The embodiment of the present invention described above is merely illustrative, and those skilled in the art will be able to understand that various modifications and other equivalent embodiments are possible. . Therefore, it will be well understood that the present invention is not limited to the form mentioned in the detailed description above. Therefore, the true scope of technical protection of the present invention should be determined by the technical spirit of the attached claims. In addition, the present invention should be understood to include all modifications, equivalents and substitutes within the spirit and scope of the present invention as defined by the appended claims.

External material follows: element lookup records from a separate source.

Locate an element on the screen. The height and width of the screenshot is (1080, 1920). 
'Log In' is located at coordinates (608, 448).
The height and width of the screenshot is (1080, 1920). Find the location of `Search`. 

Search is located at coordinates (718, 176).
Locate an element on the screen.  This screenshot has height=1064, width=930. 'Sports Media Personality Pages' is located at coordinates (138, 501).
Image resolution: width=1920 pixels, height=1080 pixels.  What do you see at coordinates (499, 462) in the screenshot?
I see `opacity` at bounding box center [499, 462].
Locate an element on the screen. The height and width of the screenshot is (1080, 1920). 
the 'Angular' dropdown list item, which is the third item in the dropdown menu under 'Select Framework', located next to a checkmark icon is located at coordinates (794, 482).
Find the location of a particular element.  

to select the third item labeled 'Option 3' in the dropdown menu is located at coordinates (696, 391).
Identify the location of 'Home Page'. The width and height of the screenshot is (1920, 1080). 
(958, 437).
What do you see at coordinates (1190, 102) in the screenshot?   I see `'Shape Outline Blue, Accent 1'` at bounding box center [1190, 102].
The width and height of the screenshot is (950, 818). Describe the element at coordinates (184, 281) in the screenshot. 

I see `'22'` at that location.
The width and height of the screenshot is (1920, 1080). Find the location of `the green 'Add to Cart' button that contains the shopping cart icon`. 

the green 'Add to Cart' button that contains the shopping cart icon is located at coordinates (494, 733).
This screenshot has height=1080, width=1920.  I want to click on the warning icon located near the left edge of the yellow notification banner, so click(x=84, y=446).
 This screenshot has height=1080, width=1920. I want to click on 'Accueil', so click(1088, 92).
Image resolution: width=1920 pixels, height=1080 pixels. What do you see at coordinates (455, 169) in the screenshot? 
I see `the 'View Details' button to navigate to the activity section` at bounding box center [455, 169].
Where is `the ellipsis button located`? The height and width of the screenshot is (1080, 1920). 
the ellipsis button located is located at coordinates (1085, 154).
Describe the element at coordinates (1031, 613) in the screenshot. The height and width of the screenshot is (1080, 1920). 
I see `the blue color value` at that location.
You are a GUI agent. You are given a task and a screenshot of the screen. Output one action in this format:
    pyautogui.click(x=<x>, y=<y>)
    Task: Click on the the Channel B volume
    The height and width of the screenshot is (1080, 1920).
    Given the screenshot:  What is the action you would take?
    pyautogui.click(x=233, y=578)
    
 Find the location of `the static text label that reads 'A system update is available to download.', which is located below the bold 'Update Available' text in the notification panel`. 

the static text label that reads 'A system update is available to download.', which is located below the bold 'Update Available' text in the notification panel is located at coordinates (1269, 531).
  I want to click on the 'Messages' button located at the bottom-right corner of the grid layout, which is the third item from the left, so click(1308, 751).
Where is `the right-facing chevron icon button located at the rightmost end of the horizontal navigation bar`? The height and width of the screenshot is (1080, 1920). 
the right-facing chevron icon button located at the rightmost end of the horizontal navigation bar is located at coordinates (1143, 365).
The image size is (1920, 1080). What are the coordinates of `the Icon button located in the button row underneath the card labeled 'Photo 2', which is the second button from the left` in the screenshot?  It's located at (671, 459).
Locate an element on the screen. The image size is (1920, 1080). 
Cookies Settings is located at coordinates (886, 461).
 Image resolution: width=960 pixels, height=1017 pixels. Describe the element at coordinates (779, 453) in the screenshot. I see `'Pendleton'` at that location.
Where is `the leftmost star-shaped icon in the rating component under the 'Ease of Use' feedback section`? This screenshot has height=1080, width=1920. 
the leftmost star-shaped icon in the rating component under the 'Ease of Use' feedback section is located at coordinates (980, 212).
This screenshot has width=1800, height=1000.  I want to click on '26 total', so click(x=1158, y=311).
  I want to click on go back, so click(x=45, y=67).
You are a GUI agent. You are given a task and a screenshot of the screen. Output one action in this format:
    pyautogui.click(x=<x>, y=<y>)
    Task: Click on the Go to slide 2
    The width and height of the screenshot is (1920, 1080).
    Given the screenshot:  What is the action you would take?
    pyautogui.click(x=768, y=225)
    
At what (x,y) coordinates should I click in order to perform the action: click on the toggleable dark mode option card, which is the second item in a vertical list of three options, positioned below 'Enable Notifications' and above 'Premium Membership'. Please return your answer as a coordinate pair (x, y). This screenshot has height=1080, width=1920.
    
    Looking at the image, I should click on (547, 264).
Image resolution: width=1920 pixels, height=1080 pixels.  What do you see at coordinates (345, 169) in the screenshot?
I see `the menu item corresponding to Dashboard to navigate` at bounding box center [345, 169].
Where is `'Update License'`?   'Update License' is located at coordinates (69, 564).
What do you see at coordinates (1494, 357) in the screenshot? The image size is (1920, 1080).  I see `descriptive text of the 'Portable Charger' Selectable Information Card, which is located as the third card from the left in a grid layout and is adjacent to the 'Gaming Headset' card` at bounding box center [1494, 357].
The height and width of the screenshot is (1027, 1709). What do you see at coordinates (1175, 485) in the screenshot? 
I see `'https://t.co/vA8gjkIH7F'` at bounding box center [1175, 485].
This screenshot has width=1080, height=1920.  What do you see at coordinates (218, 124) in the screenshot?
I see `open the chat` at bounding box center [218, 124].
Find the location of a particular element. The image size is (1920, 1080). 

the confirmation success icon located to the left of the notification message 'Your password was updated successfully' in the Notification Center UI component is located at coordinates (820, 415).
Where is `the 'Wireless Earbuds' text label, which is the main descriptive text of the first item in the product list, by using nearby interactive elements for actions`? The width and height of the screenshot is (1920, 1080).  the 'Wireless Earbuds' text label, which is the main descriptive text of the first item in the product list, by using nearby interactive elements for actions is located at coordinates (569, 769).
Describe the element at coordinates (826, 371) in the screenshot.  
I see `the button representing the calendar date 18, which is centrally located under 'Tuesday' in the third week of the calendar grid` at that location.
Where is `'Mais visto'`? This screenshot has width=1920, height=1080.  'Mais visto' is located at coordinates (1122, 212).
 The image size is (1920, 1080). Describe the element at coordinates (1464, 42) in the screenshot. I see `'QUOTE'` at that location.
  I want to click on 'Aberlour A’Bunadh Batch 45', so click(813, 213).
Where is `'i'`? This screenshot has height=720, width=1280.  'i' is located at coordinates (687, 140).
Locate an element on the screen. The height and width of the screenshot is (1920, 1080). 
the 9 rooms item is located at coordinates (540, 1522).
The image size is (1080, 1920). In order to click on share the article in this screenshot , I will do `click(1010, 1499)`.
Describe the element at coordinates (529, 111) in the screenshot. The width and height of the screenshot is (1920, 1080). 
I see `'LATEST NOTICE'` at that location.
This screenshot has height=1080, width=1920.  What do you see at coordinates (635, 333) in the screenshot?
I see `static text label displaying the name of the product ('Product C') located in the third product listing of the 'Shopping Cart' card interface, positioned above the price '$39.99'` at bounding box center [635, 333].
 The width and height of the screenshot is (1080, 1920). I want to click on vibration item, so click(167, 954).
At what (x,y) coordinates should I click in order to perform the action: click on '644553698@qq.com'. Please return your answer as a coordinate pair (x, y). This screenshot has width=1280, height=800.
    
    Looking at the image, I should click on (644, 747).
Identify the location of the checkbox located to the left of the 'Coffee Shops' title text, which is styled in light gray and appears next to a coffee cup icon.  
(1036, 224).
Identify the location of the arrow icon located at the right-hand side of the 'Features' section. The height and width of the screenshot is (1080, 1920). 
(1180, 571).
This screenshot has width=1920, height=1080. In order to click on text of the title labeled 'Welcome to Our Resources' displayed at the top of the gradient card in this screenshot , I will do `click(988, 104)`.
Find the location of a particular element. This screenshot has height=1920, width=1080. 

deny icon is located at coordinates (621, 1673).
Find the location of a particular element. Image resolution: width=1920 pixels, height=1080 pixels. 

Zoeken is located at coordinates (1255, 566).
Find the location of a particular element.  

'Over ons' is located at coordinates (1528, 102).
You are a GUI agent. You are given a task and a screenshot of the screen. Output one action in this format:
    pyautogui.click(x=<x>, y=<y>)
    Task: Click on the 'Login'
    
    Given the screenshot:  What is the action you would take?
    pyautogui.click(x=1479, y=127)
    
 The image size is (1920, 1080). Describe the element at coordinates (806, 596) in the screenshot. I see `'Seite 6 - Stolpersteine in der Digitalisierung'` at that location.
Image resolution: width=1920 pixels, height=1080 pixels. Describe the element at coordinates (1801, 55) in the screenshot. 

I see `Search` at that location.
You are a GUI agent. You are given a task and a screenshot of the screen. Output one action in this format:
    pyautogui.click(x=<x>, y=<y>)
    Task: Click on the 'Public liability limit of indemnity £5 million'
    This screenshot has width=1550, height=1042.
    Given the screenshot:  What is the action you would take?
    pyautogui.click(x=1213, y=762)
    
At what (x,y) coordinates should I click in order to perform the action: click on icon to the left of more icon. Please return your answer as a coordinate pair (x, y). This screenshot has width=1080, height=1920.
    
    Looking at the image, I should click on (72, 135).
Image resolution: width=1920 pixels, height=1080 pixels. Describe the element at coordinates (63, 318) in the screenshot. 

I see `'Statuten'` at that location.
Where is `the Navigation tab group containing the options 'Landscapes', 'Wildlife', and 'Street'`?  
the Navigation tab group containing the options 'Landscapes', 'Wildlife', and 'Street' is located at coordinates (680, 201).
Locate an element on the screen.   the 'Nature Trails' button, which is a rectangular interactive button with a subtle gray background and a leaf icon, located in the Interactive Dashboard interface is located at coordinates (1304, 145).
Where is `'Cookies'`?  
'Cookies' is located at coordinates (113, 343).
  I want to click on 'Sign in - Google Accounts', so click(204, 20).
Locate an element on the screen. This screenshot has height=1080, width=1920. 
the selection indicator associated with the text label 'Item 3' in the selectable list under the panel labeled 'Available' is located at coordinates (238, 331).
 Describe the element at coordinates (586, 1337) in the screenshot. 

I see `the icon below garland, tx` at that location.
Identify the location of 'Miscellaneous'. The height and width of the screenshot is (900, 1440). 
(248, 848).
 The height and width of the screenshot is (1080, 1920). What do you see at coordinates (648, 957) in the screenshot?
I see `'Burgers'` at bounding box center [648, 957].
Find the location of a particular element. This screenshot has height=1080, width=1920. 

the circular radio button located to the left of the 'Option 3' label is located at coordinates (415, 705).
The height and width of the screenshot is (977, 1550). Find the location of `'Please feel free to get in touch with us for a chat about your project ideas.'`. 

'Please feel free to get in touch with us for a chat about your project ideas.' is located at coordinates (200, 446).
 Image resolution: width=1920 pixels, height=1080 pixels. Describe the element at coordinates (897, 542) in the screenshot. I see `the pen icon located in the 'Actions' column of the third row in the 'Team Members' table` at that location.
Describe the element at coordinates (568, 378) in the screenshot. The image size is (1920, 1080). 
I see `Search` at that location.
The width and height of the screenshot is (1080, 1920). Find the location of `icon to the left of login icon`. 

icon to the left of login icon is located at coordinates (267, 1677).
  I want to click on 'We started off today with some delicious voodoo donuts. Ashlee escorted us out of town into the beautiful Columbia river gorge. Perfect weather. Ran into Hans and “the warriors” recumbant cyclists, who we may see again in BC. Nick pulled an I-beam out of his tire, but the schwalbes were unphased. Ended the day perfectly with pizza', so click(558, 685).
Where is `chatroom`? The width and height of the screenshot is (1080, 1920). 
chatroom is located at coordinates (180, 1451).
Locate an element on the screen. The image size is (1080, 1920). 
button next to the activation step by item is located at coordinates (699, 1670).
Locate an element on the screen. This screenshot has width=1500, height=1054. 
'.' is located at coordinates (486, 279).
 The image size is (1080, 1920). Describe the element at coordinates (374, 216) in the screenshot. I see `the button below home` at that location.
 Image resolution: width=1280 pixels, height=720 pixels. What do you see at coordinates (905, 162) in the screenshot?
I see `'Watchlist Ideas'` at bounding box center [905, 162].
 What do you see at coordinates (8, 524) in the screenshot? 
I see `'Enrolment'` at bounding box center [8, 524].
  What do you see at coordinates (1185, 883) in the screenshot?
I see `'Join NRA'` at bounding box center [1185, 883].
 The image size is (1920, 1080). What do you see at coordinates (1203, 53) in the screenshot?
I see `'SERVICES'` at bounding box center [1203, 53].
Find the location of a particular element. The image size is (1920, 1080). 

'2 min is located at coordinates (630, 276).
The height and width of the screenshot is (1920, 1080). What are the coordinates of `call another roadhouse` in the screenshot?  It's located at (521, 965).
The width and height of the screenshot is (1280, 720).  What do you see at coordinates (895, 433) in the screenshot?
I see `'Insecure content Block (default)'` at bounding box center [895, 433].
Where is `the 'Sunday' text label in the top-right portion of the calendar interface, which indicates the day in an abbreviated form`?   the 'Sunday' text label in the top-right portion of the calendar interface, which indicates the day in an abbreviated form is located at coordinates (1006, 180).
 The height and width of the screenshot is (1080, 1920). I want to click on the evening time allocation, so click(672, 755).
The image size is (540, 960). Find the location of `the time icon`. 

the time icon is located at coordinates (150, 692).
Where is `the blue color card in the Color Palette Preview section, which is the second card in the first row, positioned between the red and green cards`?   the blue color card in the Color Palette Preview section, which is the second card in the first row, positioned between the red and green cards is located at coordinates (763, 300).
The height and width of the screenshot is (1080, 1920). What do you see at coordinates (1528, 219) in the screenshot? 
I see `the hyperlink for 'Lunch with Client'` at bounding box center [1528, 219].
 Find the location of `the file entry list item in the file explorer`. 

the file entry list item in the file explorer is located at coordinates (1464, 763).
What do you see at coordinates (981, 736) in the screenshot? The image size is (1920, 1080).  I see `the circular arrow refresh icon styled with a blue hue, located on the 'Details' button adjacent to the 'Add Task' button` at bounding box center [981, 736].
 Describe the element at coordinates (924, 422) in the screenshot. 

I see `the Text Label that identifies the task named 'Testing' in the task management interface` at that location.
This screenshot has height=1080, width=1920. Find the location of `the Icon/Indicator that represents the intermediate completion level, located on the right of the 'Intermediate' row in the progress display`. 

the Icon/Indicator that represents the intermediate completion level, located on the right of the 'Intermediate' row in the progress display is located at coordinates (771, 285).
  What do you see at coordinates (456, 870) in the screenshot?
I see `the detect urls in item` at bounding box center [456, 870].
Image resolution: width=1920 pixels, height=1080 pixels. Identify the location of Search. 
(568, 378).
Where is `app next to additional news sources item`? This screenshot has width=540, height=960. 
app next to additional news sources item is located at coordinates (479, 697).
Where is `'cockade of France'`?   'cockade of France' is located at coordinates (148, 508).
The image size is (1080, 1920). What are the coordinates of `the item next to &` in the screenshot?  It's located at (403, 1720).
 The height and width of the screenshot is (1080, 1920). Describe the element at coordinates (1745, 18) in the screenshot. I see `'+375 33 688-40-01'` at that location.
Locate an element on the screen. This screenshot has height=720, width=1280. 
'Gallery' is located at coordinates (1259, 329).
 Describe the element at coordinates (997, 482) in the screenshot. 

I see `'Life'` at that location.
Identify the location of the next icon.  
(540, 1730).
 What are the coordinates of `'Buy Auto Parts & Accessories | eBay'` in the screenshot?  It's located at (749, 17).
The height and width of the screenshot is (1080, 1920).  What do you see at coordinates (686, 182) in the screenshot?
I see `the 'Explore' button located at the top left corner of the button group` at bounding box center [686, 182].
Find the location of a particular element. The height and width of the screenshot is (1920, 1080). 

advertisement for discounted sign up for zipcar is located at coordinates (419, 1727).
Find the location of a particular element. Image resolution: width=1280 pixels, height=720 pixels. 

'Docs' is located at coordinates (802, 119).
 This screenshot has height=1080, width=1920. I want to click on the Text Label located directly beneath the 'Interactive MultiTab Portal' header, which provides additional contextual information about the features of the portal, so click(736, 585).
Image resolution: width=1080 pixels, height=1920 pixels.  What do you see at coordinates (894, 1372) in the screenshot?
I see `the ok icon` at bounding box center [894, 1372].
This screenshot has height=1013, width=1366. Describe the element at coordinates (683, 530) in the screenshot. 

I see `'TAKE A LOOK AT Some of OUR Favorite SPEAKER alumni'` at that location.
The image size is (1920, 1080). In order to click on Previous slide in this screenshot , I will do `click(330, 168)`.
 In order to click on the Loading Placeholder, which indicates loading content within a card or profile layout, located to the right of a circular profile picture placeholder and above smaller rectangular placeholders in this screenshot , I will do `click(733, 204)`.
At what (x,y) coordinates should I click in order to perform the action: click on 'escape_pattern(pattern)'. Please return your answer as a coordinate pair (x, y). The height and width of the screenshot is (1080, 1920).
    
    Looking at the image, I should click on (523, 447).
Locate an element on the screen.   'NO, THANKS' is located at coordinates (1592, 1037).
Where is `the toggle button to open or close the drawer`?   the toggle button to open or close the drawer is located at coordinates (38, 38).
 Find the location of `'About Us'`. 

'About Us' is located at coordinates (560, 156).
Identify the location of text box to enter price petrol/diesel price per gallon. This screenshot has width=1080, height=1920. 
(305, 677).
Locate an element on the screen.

1: Dissolution device 2: Dissolution body
21: supply port 22: discharge port
23: Binding pipe 3: Dissolution container
4: injection pipe 41: inlet hole

Claims (1)

It has a supply port (21) through which mixed water having a transfer pressure is supplied and a discharge port (22) for discharging to the outside, and is sealed against the outside between the supply port (21) and the discharge port (22) to dissolve the gas in water. A dissolution space (A) designed to create pressure is provided, and the inlet of the supply port 21 is disposed on the outer surface, and the outlet of the supply port 21 is disposed on the upper surface, so that the mixed water is supplied from the outer surface. The furnace is connected to discharge to the upper surface, and with the inlet of the discharge port 22 disposed on the upper surface, the outlet of the discharge port 22 is disposed on the outer side, and a discharge pipe through which the mixed water is discharged from the outside is connected to the outside. It is provided with a discharged dissolution body (2), the lower part is open and the open lower part is assembled by binding to the upper part of the dissolution body (2), and the mixed water is supplied inside through the outlet of the supply port (21). In the dissolution device (1) for generating nanobubbles, which includes a dissolution vessel (3) having the dissolution space (A) configured to create a dissolution pressure;
The dissolution container (3) is,
It consists of a 'cone-shaped barrel' whose inner diameter gradually becomes smaller from the top to the bottom, and the dissolution space (A) is characterized by its inner diameter becoming gradually smaller as it moves from the space where the mixed water flows in to the space where the mixed water is discharged to the outside. A dissolving device for generating nanobubbles.